Interviewing was both exhilarating and nerve-wracking for Pinkas. Overcoming her shyness, she appreciated the unpredictable arcs of each conversation. “Did I go in with the same questions? Yes. Did I get different answers every time? Absolutely.” she says.

While Pinkas used an online transcription tool, she learned, “A lot of minutia goes into transcribing oral history correctly because the way we speak is not the way we write. I was learning how to correctly annotate and edit to accurately reflect the audio file to the best of my ability.
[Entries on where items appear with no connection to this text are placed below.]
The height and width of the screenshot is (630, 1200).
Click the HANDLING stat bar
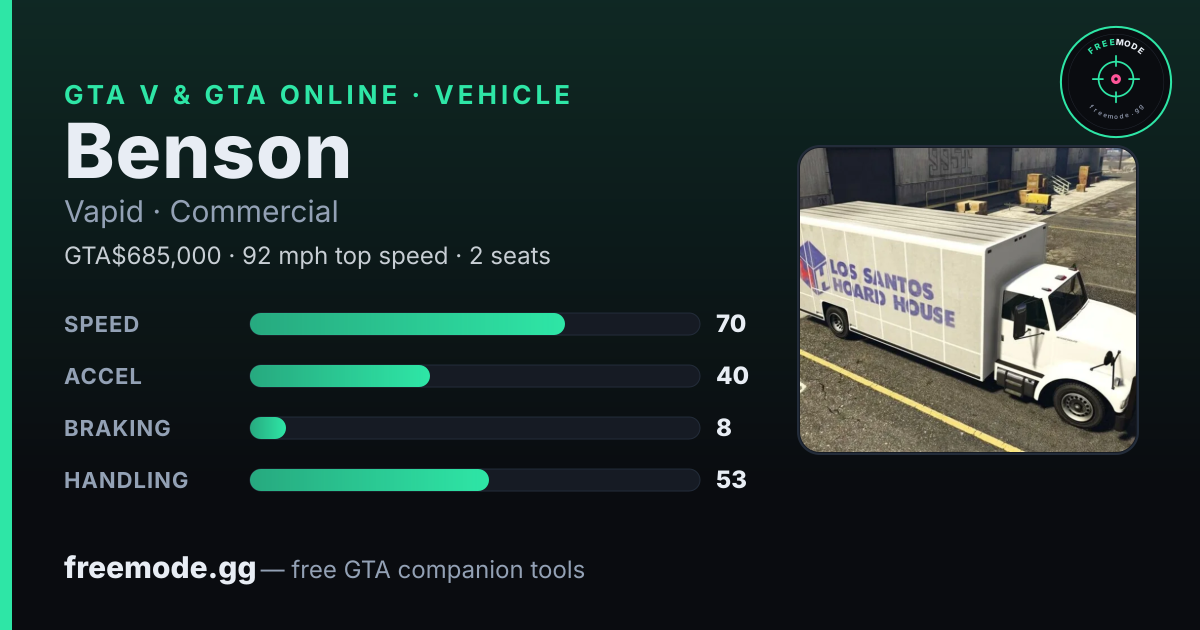[475, 480]
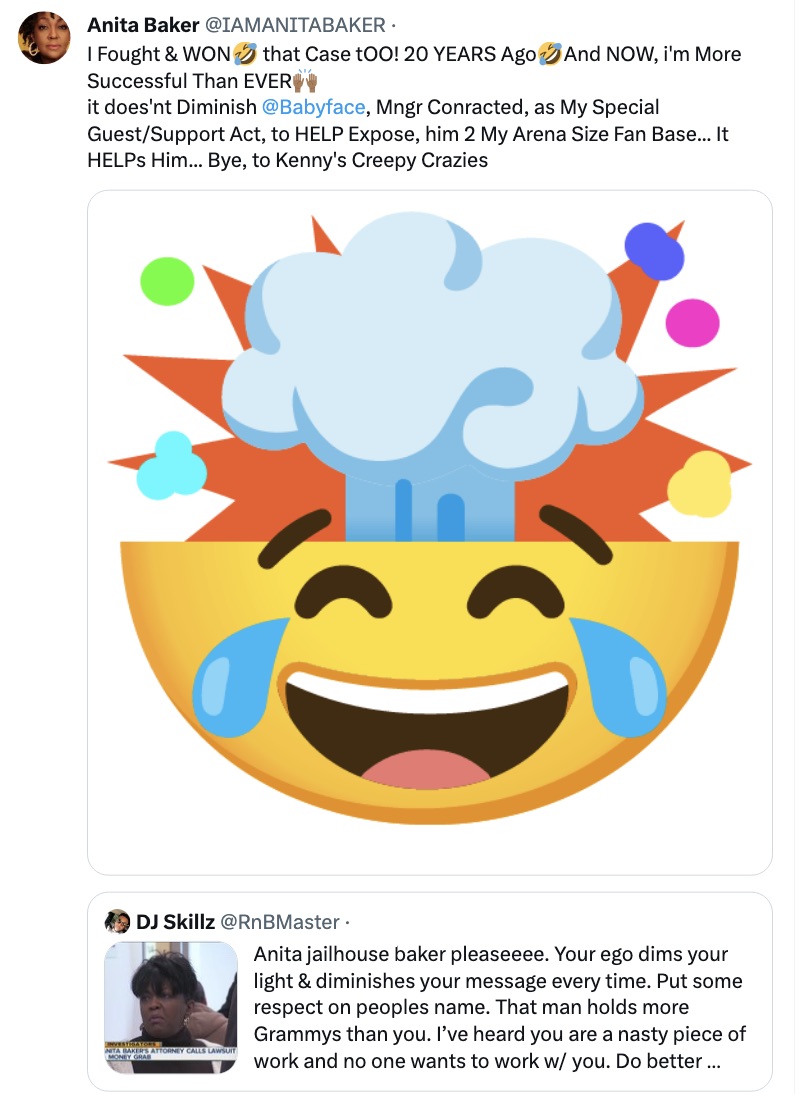Click the purple blob in the image

(x=654, y=250)
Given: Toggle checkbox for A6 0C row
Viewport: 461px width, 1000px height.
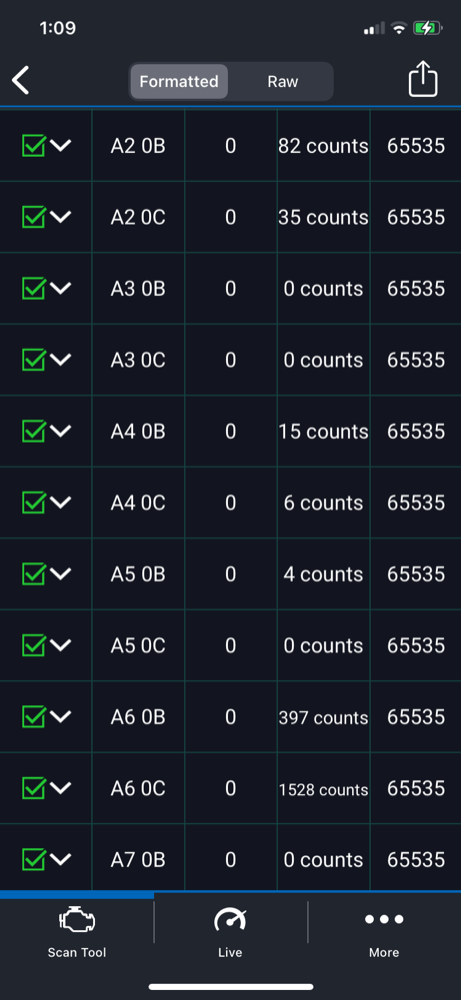Looking at the screenshot, I should (x=33, y=788).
After I finished editing and combing the audio file and the transcription, I sent it to my narrators for final approval.” Only then did she donate the files to the archives.

During her culminating presentation to faculty and peers on May 9, 2024, Pinkas revealed her favorite interview question: “What advice do you have for young people and young queer people today?” Interviewees echoed, “Being oneself is being able to speak your truth and to have the people around you support what was said.” Pinkas closed by saying, “I learned that listening rather than just hearing is genuinely valuable: We learn from each other when we take the opportunity to connect.”